Photo: Toni Hafkenscheid, courtesy of Two Seven Two, Toronto
January 17 – February 15, 2025
Warming the white walls of Two Seven Two gallery from its sunken main space, an amethyst glow beckoned viewers to explore a captivating ensemble of neon and LED art. An oasis of colour during an extended polar vortex, From Electrical Fire Spirits May Be Kindled nimbly sidestepped the formalist pitfalls of its medium-specific premise through an engaging materialist excavation of inter-generational artistic experimentation. This archaeology of light-based practices took inspiration from the genius loci of the gallery’s eponymous address, which was once home to the fabled Electric Gallery, Canada’s premier venue for kinetic and new media art in the 1970s.

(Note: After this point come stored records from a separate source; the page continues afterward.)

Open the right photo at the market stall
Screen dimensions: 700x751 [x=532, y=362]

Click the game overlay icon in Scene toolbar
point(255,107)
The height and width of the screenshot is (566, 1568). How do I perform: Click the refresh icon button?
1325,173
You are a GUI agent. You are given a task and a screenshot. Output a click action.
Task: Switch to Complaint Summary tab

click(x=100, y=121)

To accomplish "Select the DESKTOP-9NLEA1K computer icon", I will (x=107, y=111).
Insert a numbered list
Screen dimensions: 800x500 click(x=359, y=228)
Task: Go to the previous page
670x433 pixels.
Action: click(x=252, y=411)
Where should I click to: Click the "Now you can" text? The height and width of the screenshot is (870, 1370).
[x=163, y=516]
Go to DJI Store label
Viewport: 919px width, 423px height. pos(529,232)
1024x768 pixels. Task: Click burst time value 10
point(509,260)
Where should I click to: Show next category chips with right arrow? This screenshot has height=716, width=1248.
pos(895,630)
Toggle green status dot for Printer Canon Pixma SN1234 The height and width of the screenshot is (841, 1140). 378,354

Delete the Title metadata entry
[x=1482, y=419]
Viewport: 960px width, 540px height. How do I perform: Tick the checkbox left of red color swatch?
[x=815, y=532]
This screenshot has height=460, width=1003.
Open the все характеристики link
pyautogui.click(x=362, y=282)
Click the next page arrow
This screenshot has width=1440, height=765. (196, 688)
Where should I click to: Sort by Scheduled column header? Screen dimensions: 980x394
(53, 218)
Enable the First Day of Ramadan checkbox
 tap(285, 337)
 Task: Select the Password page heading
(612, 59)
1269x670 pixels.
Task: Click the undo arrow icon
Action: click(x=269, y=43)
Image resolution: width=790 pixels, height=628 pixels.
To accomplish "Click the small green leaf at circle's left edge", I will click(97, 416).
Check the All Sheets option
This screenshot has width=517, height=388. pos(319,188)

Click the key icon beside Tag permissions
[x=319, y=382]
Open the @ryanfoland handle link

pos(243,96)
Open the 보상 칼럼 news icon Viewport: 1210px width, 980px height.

Curator Emma Bain deftly nodded to this place-based history through her inclusion of Electric Gallery co-founder Sam Markle’s Neon Flower (1971), a luminous bricolage of sinuous neon tubing and an empty Coke bottle that has been continuously “on” for more than five decades. Markle originally opened the Electric Gallery in partnership with his brother Jack on a six-month lease in the Flatiron Building, with an inaugural exhibition by the late New Zealand conceptualist Billy Apple, before relocating to 272 Avenue Road later in 1970. In addition to jump-starting the careers of visionary artists such as Norman White and Michael Hayden, the Markle brothers’ enduring legacy includes the iconic Sam the Record Man sign that has been integrated into Toronto’s Sankofa Square, an area once synonymous with neon signage and its illicit connotations.